On the drive north, I stopped at the Cairo Hannaford for the usual supplies (including sour dough bread, tofu, tempeh, various fun pasta shapes, and a 12 pack of Atomic Torpedo beer).
There was an inch of snow on Woodworth Lake Road when I turned onto it, and beyond a specific house on the left, there was only a single pair of tire tracks in that snow. At that point I was very glad I hadn't driven the Chevy Bolt.
Once I had the fire going and had switched on the boiler and the two minisplit air handlers, I could go to work fixing the various microcontroller issues.
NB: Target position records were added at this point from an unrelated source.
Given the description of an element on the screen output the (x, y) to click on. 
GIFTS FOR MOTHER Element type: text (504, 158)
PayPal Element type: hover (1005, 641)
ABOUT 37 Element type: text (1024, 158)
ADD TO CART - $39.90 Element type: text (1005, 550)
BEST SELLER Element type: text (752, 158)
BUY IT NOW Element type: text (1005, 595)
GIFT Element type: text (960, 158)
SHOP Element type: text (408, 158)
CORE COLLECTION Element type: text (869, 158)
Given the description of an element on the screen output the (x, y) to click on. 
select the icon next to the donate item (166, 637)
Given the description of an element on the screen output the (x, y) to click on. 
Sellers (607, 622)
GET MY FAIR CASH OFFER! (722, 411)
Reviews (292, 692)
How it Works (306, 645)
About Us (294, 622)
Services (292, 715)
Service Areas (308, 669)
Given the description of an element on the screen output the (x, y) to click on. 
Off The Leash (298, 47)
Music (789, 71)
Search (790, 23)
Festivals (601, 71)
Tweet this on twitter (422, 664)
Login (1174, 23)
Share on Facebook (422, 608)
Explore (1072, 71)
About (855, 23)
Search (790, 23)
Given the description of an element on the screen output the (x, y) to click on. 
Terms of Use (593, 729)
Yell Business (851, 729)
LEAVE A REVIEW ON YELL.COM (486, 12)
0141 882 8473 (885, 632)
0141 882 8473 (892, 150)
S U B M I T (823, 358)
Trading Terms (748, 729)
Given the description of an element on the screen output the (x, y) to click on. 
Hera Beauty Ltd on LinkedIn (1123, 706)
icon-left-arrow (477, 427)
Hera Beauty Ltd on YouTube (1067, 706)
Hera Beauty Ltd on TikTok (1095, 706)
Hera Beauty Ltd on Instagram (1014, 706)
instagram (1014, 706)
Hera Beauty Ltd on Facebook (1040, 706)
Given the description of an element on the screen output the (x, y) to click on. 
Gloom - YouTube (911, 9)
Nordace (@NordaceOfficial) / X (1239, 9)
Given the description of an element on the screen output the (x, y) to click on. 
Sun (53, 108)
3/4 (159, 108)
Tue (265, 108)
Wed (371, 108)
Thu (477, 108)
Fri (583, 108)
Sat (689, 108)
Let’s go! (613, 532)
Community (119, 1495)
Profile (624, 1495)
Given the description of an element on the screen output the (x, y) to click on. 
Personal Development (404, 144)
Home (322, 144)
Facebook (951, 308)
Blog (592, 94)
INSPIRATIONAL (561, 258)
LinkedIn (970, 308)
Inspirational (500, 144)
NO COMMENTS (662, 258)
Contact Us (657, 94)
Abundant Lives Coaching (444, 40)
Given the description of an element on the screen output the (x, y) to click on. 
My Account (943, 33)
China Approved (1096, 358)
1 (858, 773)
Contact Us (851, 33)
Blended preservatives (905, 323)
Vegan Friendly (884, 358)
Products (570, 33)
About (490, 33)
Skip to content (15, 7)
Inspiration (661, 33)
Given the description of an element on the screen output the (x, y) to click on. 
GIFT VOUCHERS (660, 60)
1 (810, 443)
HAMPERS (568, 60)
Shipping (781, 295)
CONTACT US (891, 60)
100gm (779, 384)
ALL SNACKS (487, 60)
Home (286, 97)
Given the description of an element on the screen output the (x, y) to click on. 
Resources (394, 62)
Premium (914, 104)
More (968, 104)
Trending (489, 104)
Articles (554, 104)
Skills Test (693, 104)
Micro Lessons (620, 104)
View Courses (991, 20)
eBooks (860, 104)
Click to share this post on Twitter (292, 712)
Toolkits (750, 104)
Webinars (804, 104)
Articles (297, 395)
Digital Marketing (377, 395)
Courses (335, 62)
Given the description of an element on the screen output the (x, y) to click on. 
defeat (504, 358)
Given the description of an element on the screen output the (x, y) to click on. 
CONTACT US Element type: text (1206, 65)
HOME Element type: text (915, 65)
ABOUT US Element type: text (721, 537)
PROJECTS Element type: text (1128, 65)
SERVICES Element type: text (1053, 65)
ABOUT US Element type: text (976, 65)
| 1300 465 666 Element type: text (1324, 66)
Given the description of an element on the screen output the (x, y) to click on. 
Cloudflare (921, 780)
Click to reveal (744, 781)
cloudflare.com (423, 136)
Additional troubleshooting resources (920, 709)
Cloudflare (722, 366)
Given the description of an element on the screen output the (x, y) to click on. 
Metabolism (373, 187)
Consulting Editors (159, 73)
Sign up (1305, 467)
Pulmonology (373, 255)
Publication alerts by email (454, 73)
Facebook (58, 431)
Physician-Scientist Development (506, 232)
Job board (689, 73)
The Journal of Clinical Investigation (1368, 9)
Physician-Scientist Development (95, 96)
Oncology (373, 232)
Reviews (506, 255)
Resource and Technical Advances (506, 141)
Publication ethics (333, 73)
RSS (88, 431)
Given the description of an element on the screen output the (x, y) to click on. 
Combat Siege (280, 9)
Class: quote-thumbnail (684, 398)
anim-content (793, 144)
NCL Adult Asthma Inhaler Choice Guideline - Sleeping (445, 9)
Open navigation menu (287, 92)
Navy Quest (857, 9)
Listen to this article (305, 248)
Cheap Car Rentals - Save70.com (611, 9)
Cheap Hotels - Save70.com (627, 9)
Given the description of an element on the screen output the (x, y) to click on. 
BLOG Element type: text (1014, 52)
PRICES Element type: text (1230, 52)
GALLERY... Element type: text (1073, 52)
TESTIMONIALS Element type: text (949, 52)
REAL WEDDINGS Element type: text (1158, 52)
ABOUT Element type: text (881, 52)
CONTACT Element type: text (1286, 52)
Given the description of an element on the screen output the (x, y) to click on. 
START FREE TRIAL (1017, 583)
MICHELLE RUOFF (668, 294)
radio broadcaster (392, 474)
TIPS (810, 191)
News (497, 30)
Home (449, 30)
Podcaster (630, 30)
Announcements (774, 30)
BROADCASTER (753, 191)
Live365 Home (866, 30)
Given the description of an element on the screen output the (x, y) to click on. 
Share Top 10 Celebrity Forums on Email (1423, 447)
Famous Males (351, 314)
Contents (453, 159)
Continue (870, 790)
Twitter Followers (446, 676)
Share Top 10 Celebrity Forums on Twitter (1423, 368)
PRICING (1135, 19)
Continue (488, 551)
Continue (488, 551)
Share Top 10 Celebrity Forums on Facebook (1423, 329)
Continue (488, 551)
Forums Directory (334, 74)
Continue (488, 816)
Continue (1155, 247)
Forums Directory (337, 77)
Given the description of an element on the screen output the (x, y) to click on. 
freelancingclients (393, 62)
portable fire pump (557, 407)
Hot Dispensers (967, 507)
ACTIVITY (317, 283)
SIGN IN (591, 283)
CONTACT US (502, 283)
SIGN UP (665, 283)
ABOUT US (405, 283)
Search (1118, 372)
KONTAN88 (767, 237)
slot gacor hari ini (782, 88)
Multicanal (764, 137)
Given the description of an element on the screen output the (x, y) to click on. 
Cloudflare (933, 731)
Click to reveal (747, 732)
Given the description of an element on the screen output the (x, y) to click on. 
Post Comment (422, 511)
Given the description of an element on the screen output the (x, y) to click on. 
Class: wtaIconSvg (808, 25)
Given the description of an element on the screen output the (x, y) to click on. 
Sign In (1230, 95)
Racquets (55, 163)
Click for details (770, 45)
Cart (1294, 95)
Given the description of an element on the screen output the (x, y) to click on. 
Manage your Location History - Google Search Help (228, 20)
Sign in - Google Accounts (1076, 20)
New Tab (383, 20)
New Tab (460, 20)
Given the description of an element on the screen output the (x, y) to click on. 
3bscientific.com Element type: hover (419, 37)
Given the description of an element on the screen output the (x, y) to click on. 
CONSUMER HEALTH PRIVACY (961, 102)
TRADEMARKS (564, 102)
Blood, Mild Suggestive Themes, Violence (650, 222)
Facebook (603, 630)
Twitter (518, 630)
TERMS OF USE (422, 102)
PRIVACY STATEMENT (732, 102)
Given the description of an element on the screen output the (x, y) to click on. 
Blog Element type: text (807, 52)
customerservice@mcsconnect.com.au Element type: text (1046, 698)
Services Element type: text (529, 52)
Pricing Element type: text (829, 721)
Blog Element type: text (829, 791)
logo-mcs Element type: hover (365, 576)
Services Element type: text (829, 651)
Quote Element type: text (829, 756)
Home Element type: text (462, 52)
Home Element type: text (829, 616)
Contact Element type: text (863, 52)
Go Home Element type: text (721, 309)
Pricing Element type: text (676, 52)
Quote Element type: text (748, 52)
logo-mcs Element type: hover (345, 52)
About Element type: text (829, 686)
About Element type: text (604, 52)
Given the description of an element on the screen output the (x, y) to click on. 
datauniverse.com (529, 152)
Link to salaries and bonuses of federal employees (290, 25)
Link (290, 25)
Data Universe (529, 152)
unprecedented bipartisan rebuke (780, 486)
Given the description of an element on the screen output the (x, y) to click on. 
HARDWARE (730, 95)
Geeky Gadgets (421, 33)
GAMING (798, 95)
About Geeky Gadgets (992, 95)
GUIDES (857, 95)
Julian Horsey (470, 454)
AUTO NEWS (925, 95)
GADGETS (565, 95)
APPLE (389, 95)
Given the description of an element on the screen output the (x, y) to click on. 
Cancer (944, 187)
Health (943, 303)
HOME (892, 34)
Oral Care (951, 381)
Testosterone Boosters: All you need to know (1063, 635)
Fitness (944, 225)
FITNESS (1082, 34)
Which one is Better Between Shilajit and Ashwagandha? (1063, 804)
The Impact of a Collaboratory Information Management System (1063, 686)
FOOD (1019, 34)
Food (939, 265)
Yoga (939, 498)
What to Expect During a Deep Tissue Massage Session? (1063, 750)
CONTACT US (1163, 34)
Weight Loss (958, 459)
I needeed new INA219s on the East Basement Controller and the SolArk Copilot, and I needed to reflash the firmware on the ESP8266 that monitors outdoor temperatures (it had apparently never worked since I'd flashed it last weekend, mostly because it was horribly misconfigured).
Then I took a 150 mg dose of diphenhydramine and curled up with a laptop on the couch, mostly watching YouTube videos about murderers, particularly Nancy Brophy, the unsuccessful (and insufferable) romance novelist who spent most of her household budget on life insurance policies for her husband before killing him in a manner foreshadowed in one of her "novels," using a gun whose barrel was easily disposed of.